2. Noncompetitive RIA/ELISA for Ag or Ab - Noncompetitive RIA and ELISAs are also used for the measurement of antigens and antibodies. In Figure 18 the bead is coated with the antigen and is used for the detection of antibody in the unknown sample. The amount of labeled second antibody bound is related to the amount of antibody in the unknown sample. This assay is commonly employed for the measurement of antibodies of the IgE class directed against particular allergens by using a known allergen as antigen and anti-IgE antibodies as the labeled reagent. It is called the RAST test (radioallergosorbent test). The bead is coated with antibody and is used to measure an unknown antigen. The amount of labeled second antibody that binds is proportional to the amount of antigen that bound to the first antibody.

F.Tests for Cell Associated Antigens
1. Immunofluorescence - Immunofluorescence is a technique whereby an antibody labeled with a fluorescent molecule (fluorescein or rhodamine) is used to detect the presence of an antigen in or on a cell or tissue by the fluorescence emitted by the bound antibody.
a) Direct Immunofluorescence - In direct immunofluorescence the antibody specific to the antigen is directly tagged with the fluorochrome.
b) Indirect Immunofluorescence - In indirect immunofluorescence the antibody specific for the antigen is unlabeled and a second antiimmunoglobulin antibody directed toward the first antibody is tagged with the fluorochrome.

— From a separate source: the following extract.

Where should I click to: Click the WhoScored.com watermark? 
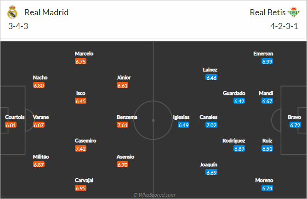154,195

c) Indirect fluorescence is more sensitive than direct immunofluorescence since there is amplification of the signal.

c) Flow Cytometry - Flow cytometry is commonly used in the clinical laboratory to identify and enumerate cells bearing a particular antigen. Cells in suspension are labeled with a fluorescent tag by either direct or indirect immunofluorescence. The cells are then analyzed on the flow cytometer. In a flow cytometer the cells exit a flow cell and are illuminated with a laser beam. The amount of laser light that is scattered off the cells as they passes through the laser can be measured, which gives information concerning the size of the cells. In addition, the laser can excite the fluorochrome on the cells and the fluorescent light emitted by the cells can be measured by one or more detectors.

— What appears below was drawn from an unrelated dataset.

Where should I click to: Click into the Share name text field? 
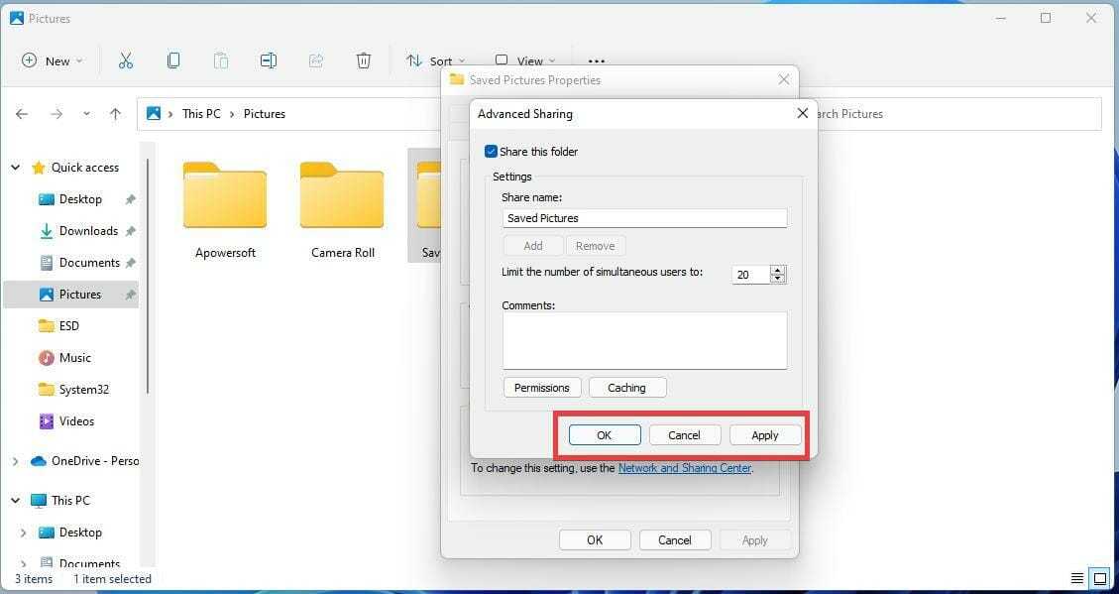pos(644,218)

G. Complement Fixation - Antigen/Antibody complexes can also be measured by their ability to fix complement because an Ag/Ab complex will "consume" complement if it is present whereas free Ag's or Ab's do not. Tests for Ag/Ab complexes that rely on the consumption of complement are termed complement fixation tests and are used to quantitate Ag/Ab reactions. This test will only work with complement fixing antibodies (IgG, IgM best). Antigen is mixed with the test serum to be assayed for antibody and Ag/Ab complexes are allowed to form. A control tube in which no Ag is added is also prepared. If no Ag/Ab complexes are present in the tube, none of the complement will be fixed. However, if Ag/Ab complexes are present, they will fix complement and thereby reduce the amount of complement in the tube. After allowing for complement fixation by any Ag/Ab complexes, a standard amount of red blood cells, which have been pre-coated with anti-erythrocyte antibodies is added. The amount of antibody coated RBC is predetermine to be just enough to completely use up all the complement initially added if it were still there. If all the complement was still present (i.e. no Ag/Ab complexes formed between the Ag and Ab in question), all the RBC will be lysed. If Ag/Ab complexes are formed between that Ag and Ab in question, some of the complement will be consumed and thus when the antibodycoated RBC's are added not all of them will lyse. By simply measuring the amount of RBC lysis by measuring the release of hemoglobin into the medium, one can indirectly quantitate Ag/Ab complexes in the tube. Complement fixation tests are most commonly used to assay for antibody in a test sample but they can be modified to measure antigen.